EXERCISE DESCRIPTION
The entries below are to be given back exactly, with images excluded.
○ ○ ○ ○ ○ ○ ○
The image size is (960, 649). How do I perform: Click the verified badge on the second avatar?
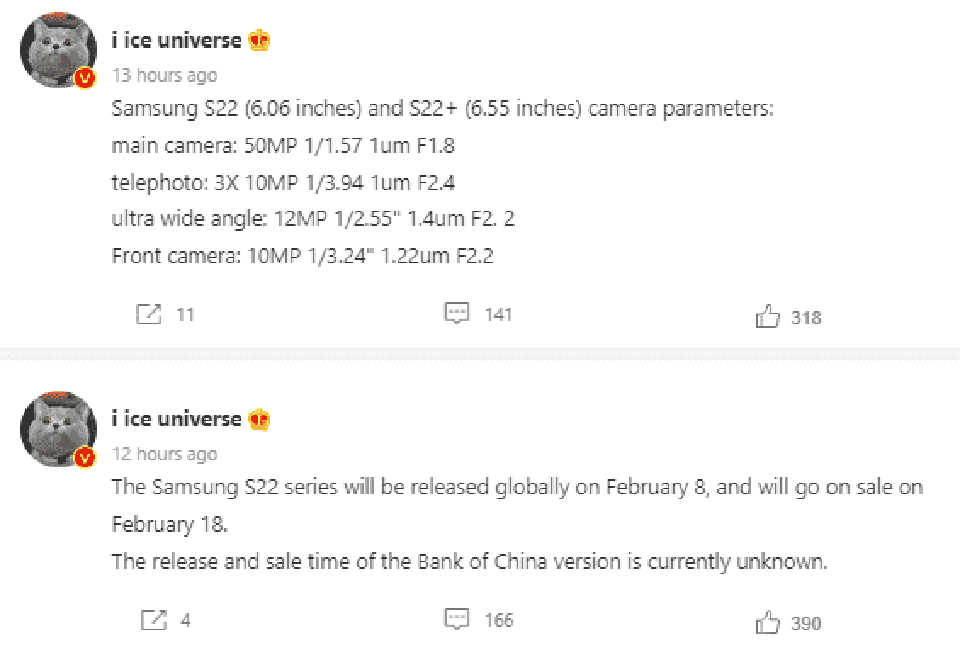pos(85,459)
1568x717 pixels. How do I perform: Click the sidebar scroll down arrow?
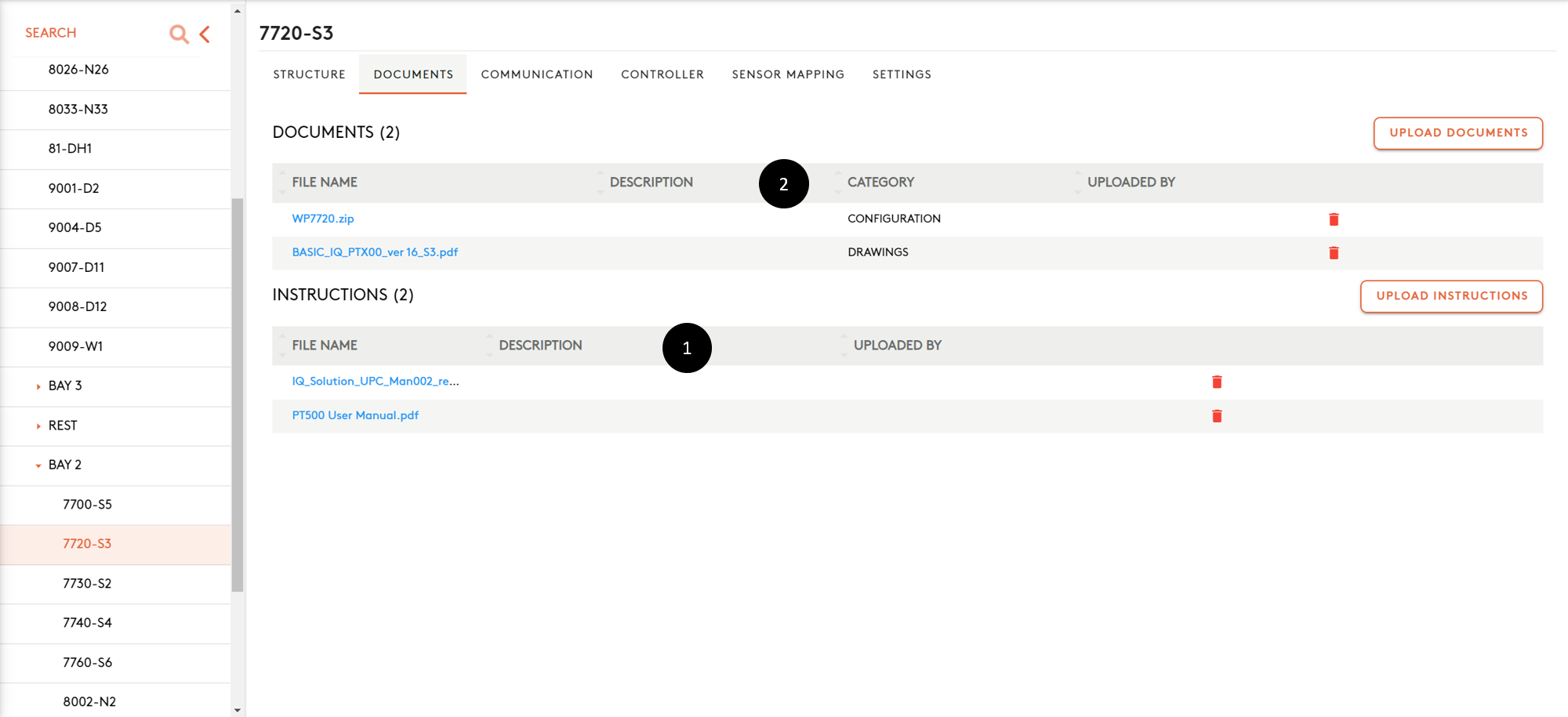click(238, 710)
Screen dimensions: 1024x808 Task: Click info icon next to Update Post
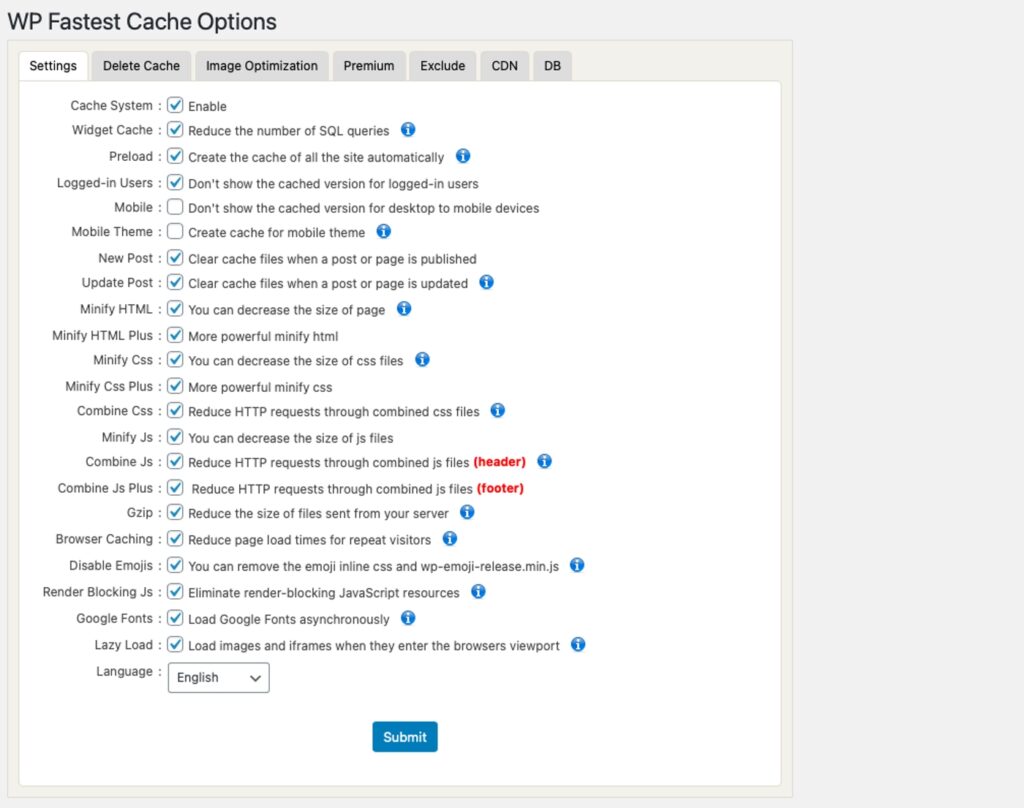pyautogui.click(x=486, y=283)
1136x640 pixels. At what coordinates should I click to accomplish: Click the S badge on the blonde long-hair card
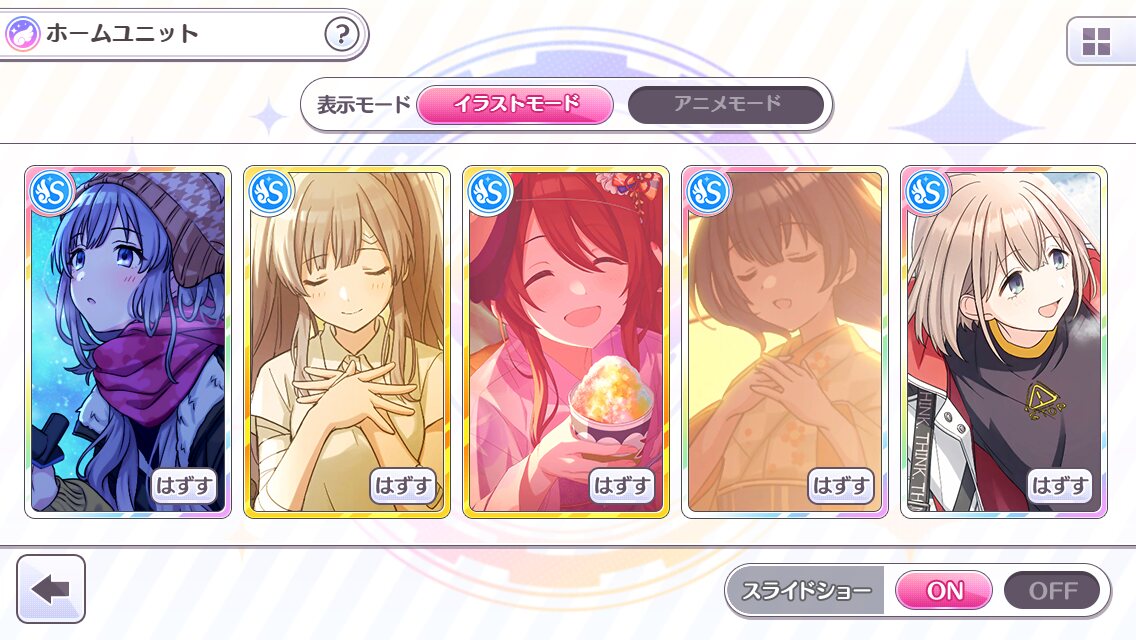270,193
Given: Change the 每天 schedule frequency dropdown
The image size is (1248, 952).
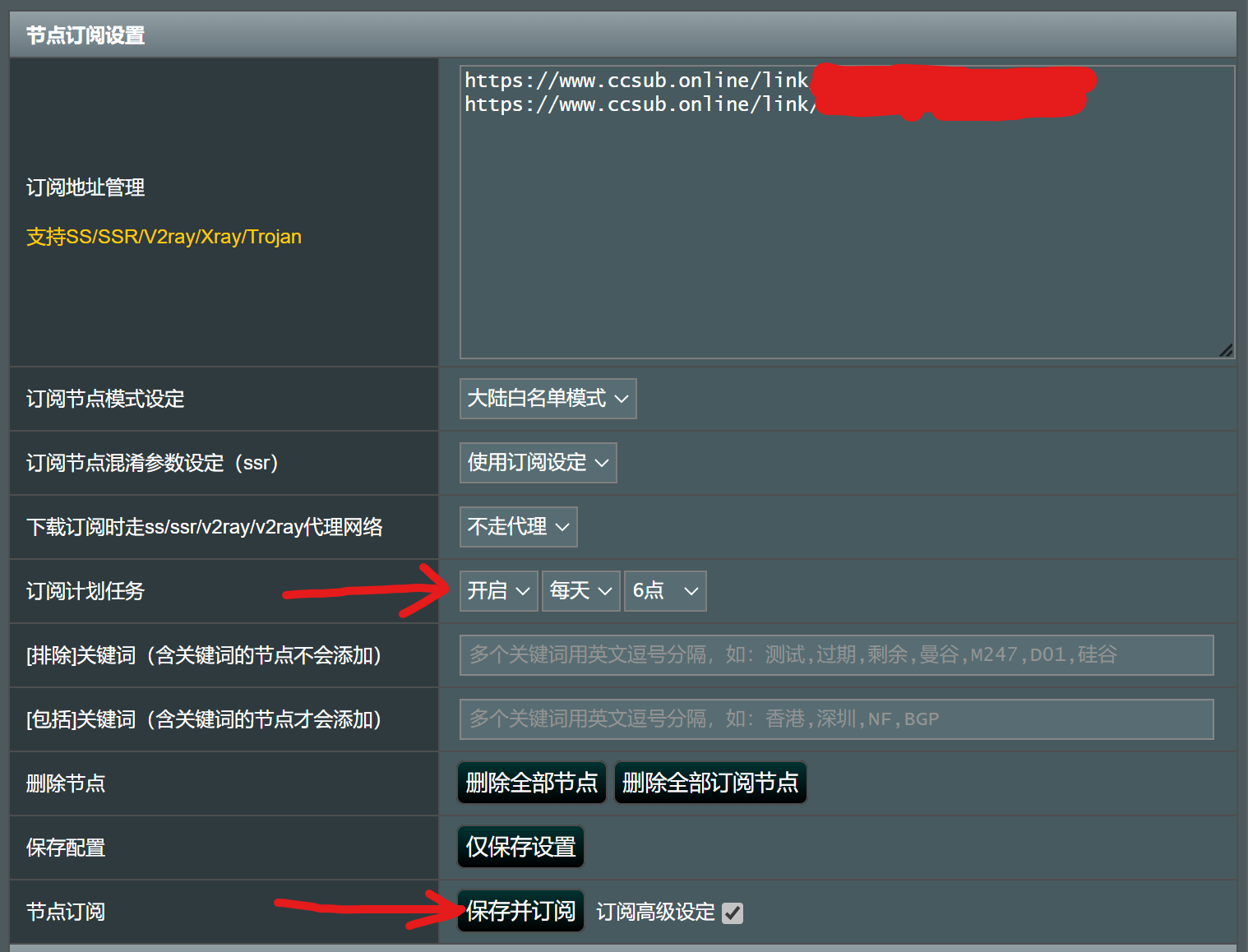Looking at the screenshot, I should pos(580,591).
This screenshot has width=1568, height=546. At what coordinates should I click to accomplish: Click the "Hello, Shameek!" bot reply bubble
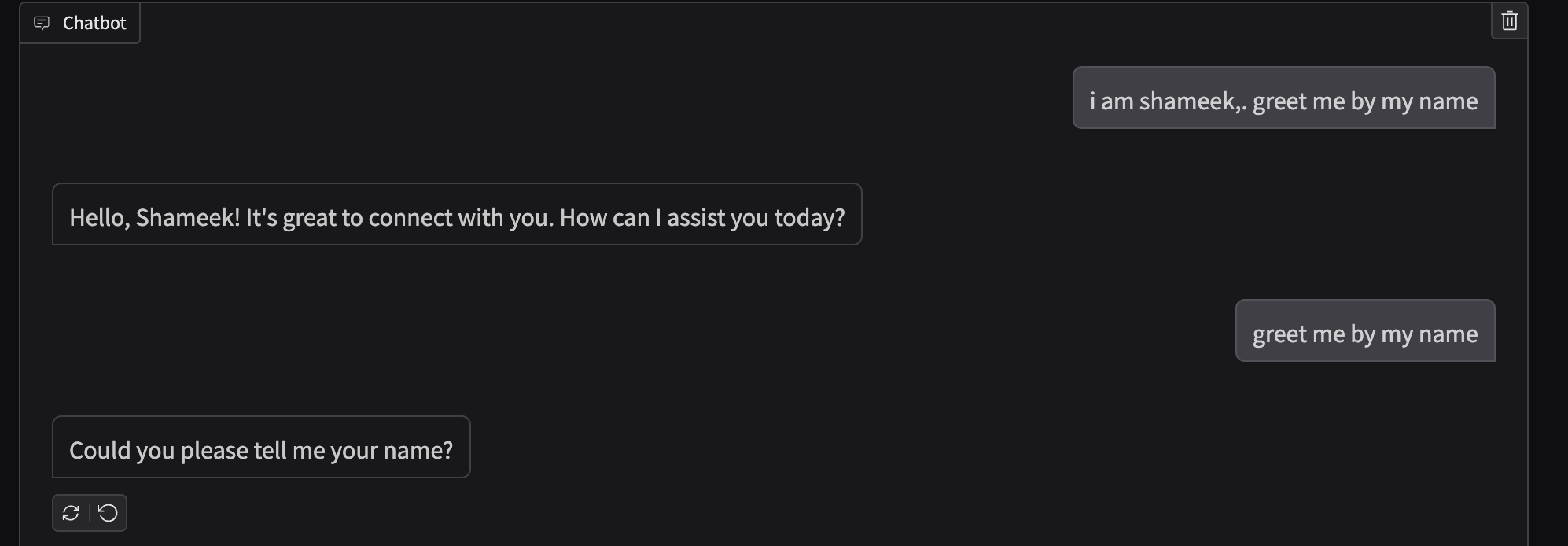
○ ○ ○ ○ ○ ○ ○
COMPLETED EXERCISE
The image size is (960, 649). How do I perform: Click the verified badge on the second avatar?
pos(85,459)
1568x717 pixels. How do I perform: Click the sidebar scroll down arrow?
click(238, 710)
Screen dimensions: 1024x808 Task: Click info icon next to Update Post
pyautogui.click(x=486, y=283)
1136x640 pixels. At what coordinates should I click to accomplish: Click the S badge on the blonde long-hair card
270,193
Given: Change the 每天 schedule frequency dropdown
The image size is (1248, 952).
Looking at the screenshot, I should pos(580,591).
This screenshot has width=1568, height=546. At what coordinates should I click to accomplish: Click the "Hello, Shameek!" bot reply bubble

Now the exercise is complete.